KOHL, SCHUMER REINTRODUCE BILL TO BOOST LOW-INCOME SENIOR HOUSING AND SERVICES
Bill Would Increase Availability of Affordable Housing with Support Services
WASHINGTON - Today U.S. Senator Herb Kohl (D-WI), chairman of the Special Committee on Aging, and U.S. Senator Chuck Schumer (D-NY), chairman of the Senate Banking Subcommittee on Housing, Transportation, and Community Development, reintroduced legislation to expand and improve the Department of Housing and Urban Development's (HUD) Section 202 Supportive Housing for the Elderly Program, which provides capital grants to non-profit community organizations for the development of supportive housing and provision of rental assistance exclusively for low-income seniors. This program supplies housing and supportive services that allow seniors to remain safely in their homes. Access to supportive services reduces the occurrence of costly nursing home stays and helps save both seniors and the federal government money.
"Congress needs to act now to address the demand for safe, affordable housing that allows seniors to remain independent. Many seniors are currently on waiting lists for years before finding a home they can afford," said Senator Kohl. "With this bill, we hope to increase the availability of supportive housing for our nation's most vulnerable seniors."
"This is a common-sense proposal that will help seniors in New York and across the nation live with dignity in a home they can call their own," Senator Schumer said. "Right now, the housing programs in place for seniors are inadequate compared with the demand. By making a few changes to the current law, we can greatly expand and improve housing options for seniors."
There are over 300,000 seniors living in 6,000 Section 202 developments across the country, with ten seniors vying for each housing unit that becomes available. It is expected that approximately 730,000 additional senior housing units will be needed by 2020 in order to address the housing needs of low-income seniors. At this point the program is not expected to meet the future demand. To compound the problem, many older Section 202 properties are being converted by developers of higher-priced condominiums and apartments. As a result, many seniors currently participating in the program may end up homeless.

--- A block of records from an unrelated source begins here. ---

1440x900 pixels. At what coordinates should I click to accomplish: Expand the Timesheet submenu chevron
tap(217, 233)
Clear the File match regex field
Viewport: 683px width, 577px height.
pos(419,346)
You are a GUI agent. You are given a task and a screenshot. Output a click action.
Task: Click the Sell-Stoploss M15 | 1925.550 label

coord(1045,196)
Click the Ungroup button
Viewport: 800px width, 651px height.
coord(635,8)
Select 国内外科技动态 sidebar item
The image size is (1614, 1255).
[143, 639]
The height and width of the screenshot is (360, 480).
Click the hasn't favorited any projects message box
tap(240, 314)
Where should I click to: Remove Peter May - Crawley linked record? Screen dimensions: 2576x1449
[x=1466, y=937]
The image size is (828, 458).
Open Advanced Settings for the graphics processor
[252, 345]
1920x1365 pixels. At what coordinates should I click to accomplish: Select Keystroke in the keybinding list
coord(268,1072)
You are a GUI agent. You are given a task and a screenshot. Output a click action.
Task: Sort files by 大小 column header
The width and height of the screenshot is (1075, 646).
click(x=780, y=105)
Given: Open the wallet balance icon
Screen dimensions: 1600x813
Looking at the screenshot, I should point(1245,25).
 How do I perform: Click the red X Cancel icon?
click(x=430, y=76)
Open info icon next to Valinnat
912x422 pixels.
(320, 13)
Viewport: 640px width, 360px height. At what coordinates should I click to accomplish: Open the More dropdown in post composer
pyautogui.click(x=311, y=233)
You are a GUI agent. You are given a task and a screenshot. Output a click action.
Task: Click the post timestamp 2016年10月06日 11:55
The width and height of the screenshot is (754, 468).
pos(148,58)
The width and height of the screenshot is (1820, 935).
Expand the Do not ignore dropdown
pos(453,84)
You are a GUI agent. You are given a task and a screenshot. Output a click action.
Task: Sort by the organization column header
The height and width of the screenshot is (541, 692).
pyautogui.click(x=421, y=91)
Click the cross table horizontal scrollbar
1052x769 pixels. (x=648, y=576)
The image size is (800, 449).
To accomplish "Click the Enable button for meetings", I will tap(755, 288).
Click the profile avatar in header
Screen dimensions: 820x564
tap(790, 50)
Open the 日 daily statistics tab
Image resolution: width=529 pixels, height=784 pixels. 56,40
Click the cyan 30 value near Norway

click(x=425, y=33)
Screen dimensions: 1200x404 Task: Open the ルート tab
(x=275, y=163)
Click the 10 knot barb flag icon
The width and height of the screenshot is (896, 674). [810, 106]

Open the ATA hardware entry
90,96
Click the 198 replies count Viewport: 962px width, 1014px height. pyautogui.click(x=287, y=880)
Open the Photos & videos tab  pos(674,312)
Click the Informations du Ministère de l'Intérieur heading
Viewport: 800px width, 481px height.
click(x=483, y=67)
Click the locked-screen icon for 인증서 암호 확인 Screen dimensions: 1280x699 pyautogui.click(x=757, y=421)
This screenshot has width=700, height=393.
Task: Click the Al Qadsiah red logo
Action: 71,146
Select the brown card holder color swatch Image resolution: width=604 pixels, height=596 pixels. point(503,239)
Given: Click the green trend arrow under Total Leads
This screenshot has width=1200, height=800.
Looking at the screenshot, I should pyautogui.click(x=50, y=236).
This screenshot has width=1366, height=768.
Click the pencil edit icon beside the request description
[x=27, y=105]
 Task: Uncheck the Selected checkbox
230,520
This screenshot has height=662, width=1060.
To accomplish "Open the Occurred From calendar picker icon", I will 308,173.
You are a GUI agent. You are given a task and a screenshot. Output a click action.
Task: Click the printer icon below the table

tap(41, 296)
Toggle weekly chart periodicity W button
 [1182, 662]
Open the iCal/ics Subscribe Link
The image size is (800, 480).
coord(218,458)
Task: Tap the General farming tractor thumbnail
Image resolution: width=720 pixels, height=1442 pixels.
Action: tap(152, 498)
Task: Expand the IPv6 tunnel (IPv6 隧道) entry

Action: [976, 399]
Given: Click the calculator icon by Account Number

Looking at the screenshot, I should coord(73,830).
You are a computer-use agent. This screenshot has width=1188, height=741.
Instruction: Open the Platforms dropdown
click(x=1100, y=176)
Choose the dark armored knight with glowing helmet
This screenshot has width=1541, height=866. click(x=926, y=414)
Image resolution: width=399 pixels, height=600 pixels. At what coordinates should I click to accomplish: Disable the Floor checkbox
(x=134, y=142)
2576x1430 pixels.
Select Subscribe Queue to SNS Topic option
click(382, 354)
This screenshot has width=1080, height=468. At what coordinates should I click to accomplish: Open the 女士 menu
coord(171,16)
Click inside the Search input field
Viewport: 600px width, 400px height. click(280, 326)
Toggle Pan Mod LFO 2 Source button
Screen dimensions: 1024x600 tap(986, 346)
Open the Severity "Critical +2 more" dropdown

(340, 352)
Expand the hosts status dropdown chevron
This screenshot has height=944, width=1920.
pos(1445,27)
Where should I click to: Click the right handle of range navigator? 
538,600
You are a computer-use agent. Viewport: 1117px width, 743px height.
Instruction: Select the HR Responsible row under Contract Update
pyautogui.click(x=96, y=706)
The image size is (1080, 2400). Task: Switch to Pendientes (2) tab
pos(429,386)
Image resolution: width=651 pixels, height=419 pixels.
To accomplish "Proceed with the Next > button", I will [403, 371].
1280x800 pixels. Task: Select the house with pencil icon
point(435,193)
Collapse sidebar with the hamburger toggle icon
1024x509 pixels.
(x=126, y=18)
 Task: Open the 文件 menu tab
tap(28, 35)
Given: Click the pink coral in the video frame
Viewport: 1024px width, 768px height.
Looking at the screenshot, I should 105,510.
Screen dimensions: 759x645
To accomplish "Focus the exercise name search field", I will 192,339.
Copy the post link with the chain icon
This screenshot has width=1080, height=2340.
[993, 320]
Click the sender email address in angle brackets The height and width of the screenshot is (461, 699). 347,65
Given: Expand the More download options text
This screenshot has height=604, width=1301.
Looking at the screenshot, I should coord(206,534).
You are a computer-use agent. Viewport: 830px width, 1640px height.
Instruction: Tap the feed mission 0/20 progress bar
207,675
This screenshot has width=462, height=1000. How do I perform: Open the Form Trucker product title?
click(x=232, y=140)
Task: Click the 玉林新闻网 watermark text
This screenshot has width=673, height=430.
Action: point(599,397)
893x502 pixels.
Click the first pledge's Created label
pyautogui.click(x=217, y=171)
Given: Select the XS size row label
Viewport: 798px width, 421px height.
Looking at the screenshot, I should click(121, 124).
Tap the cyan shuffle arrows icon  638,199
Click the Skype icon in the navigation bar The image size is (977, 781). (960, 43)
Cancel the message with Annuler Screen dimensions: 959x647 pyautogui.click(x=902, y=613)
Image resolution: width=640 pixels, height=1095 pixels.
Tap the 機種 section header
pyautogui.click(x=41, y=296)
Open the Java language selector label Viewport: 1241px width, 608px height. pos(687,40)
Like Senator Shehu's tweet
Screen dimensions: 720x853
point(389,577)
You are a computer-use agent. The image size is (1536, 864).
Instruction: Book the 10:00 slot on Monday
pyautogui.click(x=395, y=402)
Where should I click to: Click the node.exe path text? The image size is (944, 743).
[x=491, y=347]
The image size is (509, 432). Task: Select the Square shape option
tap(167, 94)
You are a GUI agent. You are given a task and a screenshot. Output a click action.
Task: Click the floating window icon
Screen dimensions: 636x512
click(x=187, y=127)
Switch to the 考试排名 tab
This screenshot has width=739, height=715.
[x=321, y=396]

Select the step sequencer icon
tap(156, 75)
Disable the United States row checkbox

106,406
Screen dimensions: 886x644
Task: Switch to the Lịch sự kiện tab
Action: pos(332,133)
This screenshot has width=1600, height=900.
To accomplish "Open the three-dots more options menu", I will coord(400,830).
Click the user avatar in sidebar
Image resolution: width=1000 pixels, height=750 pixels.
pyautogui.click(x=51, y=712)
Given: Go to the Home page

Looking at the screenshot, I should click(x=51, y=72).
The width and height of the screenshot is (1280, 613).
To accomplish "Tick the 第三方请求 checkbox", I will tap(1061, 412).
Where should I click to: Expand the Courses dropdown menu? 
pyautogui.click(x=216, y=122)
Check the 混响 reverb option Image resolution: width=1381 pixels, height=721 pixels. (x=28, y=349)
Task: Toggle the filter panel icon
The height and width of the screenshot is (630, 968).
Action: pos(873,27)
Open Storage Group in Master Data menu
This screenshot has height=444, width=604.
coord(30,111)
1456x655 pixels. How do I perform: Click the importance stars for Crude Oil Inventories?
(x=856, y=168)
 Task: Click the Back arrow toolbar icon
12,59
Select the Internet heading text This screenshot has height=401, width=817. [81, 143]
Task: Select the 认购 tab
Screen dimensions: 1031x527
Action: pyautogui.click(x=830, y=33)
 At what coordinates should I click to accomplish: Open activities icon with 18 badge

The Section 202 Supportive Housing for the Elderly Act of 2009 would promote the construction of new senior housing facilities, as well as preserve and improve upon existing facilities. The bill would also support the conversion of existing facilities into assisted-living facilities that provide a wide variety of additional supportive health and social services. Under current law, these processes are time-consuming and bureaucratic, often requiring waivers and special permission from HUD. Finally, the legislation provides priority consideration for homeless seniors seeking a place to call their own.
Senators Kohl and Schumer have long been supportive of low-income senior housing. Last Congress, they successfully included provisions in the Housing Economic and Recovery Act of 2008 (PL 110-289) that would ensure Section 202 grants could be administered through the state housing finance agencies in order to streamline the administration of the grants. In addition, the Transportation, Housing and Urban Development Appropriations Subcommittee included a major Kohl-Schumer provision that would make it easier to refinance older Section 202 developments, many of which were built in the 1960s and are in need of repair, by allowing building owners to use proceeds from refinancing to improve and rehabilitate the facilities.
This legislation has been endorsed by the American Association of Homes and Services for the Aging. Specifically, the bill will address the affordable senior housing shortage by:
· Streamlining mixed financing deals to reduce the development time for new Section 202 developments;
· Making it easier to refinance Section 202 developments, which may be in need of rehabilitation;
· Providing greater flexibility to owners to transform unmarketable efficiencies into rentable one-bedroom units;
· Expanding existing/potential streams of funding that can further the home's mission of providing housing and supportive services;
· Establishing a new project-based rental assistance program for seniors at risk of losing their homes due to possible rent increases;
· Creating a mortgage sale demonstration project to determine if state financing agencies can do a better job of asset management and refinancing than HUD;
· Making it easier for owners to convert properties into assisted living facilities that make health and supportive services available to residents; and
· Creating a national clearinghouse of senior housing facilities to ease the search for seniors and their families.